Task goal: Would you set down every line of the data below exactly as it reads?

Material provided:
::::::

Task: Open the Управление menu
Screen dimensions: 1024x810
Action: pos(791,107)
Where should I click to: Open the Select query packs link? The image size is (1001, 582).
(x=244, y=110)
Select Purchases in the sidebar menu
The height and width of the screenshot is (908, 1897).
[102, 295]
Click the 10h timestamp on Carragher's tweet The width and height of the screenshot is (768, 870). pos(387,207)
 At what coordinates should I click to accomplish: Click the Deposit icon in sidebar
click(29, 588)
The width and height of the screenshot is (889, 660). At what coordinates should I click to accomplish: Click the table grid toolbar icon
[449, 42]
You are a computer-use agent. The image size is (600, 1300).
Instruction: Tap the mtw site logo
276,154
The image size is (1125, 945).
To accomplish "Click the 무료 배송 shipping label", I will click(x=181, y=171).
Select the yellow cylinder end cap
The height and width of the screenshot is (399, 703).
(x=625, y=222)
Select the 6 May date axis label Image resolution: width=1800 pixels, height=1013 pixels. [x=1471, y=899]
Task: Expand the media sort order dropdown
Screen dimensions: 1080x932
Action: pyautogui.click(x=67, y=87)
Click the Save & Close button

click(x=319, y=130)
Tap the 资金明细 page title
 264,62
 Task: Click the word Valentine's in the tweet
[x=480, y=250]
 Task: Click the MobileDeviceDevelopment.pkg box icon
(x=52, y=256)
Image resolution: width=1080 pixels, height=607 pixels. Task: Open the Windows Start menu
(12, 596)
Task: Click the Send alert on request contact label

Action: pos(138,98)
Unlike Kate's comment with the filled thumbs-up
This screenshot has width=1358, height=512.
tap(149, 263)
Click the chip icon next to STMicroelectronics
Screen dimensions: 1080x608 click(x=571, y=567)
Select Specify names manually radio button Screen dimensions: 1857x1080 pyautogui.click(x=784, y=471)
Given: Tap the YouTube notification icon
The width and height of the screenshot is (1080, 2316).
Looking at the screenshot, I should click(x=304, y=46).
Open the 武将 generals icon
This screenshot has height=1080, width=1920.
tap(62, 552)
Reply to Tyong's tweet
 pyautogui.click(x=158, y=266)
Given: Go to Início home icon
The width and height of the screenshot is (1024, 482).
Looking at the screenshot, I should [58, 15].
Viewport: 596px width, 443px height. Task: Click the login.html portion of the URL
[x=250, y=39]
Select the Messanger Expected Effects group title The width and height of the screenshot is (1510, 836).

::::::

Task answer:
Task: Open the Управление menu
Screen dimensions: 1024x810
Action: pos(791,107)
Where should I click to: Open the Select query packs link? The image size is (1001, 582).
(x=244, y=110)
Select Purchases in the sidebar menu
The height and width of the screenshot is (908, 1897).
[102, 295]
Click the 10h timestamp on Carragher's tweet The width and height of the screenshot is (768, 870). pos(387,207)
 At what coordinates should I click to accomplish: Click the Deposit icon in sidebar
click(29, 588)
The width and height of the screenshot is (889, 660). At what coordinates should I click to accomplish: Click the table grid toolbar icon
[449, 42]
You are a computer-use agent. The image size is (600, 1300).
Instruction: Tap the mtw site logo
276,154
The image size is (1125, 945).
To accomplish "Click the 무료 배송 shipping label", I will click(x=181, y=171).
Select the yellow cylinder end cap
The height and width of the screenshot is (399, 703).
(x=625, y=222)
Select the 6 May date axis label Image resolution: width=1800 pixels, height=1013 pixels. [x=1471, y=899]
Task: Expand the media sort order dropdown
Screen dimensions: 1080x932
Action: pyautogui.click(x=67, y=87)
Click the Save & Close button

click(x=319, y=130)
Tap the 资金明细 page title
 264,62
 Task: Click the word Valentine's in the tweet
[x=480, y=250]
 Task: Click the MobileDeviceDevelopment.pkg box icon
(x=52, y=256)
Image resolution: width=1080 pixels, height=607 pixels. Task: Open the Windows Start menu
(12, 596)
Task: Click the Send alert on request contact label

Action: pos(138,98)
Unlike Kate's comment with the filled thumbs-up
This screenshot has width=1358, height=512.
tap(149, 263)
Click the chip icon next to STMicroelectronics
Screen dimensions: 1080x608 click(x=571, y=567)
Select Specify names manually radio button Screen dimensions: 1857x1080 pyautogui.click(x=784, y=471)
Given: Tap the YouTube notification icon
The width and height of the screenshot is (1080, 2316).
Looking at the screenshot, I should click(x=304, y=46).
Open the 武将 generals icon
This screenshot has height=1080, width=1920.
tap(62, 552)
Reply to Tyong's tweet
 pyautogui.click(x=158, y=266)
Given: Go to Início home icon
The width and height of the screenshot is (1024, 482).
Looking at the screenshot, I should [58, 15].
Viewport: 596px width, 443px height. Task: Click the login.html portion of the URL
[x=250, y=39]
Select the Messanger Expected Effects group title The width and height of the screenshot is (1510, 836).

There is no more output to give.